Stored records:
╭──

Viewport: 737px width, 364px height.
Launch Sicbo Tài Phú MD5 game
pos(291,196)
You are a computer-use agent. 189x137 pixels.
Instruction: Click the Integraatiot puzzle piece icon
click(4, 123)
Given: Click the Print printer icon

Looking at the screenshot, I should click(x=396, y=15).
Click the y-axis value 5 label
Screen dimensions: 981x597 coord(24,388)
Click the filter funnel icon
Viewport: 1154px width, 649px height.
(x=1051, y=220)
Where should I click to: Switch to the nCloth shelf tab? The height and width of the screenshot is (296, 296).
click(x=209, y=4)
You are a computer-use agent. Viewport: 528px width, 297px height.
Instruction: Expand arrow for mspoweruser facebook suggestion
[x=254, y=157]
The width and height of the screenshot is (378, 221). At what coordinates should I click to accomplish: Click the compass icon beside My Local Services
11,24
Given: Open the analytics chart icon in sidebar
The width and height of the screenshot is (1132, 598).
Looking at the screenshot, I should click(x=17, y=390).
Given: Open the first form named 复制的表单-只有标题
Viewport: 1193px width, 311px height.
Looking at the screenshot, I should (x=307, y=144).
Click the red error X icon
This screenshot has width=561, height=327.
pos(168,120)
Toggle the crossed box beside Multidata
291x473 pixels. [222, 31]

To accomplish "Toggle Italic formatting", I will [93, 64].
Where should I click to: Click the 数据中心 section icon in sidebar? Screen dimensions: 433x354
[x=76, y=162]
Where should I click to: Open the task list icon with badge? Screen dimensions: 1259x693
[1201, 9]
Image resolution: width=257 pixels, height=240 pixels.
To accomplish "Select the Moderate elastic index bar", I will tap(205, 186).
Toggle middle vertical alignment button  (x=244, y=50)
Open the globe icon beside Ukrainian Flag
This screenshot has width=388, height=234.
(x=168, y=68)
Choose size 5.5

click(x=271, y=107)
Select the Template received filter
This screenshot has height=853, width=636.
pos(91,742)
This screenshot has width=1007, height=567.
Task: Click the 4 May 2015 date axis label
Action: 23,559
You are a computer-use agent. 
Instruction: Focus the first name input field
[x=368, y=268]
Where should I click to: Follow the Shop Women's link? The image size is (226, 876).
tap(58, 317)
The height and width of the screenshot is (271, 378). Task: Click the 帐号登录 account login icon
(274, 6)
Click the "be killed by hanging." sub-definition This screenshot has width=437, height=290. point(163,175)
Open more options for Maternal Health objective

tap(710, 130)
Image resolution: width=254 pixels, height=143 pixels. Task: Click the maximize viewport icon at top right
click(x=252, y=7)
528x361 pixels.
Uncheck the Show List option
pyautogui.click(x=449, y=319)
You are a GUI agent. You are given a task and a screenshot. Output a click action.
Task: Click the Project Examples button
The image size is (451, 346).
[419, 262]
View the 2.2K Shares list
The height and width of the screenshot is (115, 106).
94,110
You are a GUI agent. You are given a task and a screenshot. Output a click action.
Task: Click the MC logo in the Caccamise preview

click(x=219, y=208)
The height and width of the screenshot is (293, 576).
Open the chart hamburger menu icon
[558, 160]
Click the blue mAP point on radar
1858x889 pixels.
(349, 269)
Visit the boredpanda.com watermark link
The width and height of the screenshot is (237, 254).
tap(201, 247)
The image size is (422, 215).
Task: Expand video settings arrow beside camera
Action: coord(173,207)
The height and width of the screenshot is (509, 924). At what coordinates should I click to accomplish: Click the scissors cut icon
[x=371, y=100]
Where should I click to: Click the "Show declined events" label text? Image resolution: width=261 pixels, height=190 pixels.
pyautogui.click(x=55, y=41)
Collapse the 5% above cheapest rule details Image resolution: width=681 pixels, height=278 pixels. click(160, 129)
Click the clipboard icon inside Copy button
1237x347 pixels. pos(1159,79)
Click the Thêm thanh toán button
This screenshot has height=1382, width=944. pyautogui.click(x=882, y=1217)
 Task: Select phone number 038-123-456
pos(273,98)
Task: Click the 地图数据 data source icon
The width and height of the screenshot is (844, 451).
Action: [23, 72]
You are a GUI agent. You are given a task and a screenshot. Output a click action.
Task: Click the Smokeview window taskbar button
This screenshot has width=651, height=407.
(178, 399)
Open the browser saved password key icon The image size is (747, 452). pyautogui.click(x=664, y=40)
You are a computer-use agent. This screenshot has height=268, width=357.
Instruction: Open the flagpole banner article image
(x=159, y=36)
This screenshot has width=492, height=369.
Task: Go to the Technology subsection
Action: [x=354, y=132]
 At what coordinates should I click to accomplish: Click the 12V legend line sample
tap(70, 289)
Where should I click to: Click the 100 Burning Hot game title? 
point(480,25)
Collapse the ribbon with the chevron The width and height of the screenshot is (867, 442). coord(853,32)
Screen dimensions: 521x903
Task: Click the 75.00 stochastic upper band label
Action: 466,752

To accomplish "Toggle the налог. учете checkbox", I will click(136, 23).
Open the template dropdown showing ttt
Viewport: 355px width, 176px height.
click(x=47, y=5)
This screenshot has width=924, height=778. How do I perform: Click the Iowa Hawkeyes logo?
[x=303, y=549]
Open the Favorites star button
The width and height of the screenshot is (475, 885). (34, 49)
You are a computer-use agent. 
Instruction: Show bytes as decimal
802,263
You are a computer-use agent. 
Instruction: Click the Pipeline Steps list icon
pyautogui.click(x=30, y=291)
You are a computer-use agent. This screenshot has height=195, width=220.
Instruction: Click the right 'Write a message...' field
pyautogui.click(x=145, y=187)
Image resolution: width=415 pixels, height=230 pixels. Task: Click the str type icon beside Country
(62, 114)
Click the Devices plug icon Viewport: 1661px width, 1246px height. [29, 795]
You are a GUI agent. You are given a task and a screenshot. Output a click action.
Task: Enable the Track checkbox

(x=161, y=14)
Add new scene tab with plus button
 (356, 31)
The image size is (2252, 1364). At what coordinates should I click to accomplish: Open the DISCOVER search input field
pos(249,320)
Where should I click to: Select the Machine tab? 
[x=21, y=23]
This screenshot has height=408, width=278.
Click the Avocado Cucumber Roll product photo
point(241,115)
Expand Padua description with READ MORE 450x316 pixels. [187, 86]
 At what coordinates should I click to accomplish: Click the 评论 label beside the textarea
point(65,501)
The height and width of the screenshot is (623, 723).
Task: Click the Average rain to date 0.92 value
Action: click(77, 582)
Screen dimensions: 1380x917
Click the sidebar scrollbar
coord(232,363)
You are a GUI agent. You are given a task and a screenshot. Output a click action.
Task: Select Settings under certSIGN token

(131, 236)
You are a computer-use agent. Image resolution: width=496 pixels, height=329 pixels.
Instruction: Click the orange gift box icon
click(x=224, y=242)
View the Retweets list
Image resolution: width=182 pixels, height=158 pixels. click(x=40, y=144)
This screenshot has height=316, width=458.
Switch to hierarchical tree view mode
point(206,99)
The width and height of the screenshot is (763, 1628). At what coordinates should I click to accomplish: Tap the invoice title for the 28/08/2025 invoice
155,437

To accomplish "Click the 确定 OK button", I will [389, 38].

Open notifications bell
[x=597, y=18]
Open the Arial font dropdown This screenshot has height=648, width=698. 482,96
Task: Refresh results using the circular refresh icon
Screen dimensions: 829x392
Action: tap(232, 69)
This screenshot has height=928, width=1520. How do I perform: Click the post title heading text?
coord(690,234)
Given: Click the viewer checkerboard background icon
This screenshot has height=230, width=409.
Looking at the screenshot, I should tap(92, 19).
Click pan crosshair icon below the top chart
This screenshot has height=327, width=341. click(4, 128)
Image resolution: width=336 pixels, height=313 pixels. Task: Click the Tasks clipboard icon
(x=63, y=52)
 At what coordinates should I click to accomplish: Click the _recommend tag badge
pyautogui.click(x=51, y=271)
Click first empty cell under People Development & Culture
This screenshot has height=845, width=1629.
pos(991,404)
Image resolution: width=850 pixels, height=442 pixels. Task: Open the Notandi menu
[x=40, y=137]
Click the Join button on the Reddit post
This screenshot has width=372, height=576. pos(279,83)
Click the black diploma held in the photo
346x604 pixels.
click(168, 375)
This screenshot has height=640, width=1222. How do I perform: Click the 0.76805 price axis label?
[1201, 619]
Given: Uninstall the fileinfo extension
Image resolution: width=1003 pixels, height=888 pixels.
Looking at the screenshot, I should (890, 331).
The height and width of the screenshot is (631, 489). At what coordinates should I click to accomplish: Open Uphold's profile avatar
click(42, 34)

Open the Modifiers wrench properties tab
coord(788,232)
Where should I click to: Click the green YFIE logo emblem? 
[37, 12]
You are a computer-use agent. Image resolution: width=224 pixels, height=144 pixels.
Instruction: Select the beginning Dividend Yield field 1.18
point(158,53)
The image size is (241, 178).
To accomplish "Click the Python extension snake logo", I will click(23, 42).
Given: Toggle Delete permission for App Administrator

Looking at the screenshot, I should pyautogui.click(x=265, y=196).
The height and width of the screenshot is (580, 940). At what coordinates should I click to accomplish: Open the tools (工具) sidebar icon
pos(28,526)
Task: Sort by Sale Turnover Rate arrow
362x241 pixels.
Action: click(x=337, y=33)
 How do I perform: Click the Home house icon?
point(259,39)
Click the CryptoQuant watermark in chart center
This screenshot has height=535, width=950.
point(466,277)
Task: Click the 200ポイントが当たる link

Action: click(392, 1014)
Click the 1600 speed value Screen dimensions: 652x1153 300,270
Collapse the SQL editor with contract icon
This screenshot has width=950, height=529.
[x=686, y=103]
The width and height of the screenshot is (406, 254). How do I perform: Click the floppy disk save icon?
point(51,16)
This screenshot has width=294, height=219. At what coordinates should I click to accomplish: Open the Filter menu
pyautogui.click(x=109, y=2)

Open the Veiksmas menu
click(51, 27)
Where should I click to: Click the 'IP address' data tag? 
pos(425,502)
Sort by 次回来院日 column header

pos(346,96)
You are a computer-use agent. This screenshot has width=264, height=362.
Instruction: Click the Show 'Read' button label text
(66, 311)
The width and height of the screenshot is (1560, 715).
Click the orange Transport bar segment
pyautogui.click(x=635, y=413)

╰──

■ Exercise brief ■
Report, from the entries above, each line where "extension" is found.

■ Answer to the problem ■
Given: Uninstall the fileinfo extension
To accomplish "Click the Python extension snake logo", I will click(23, 42).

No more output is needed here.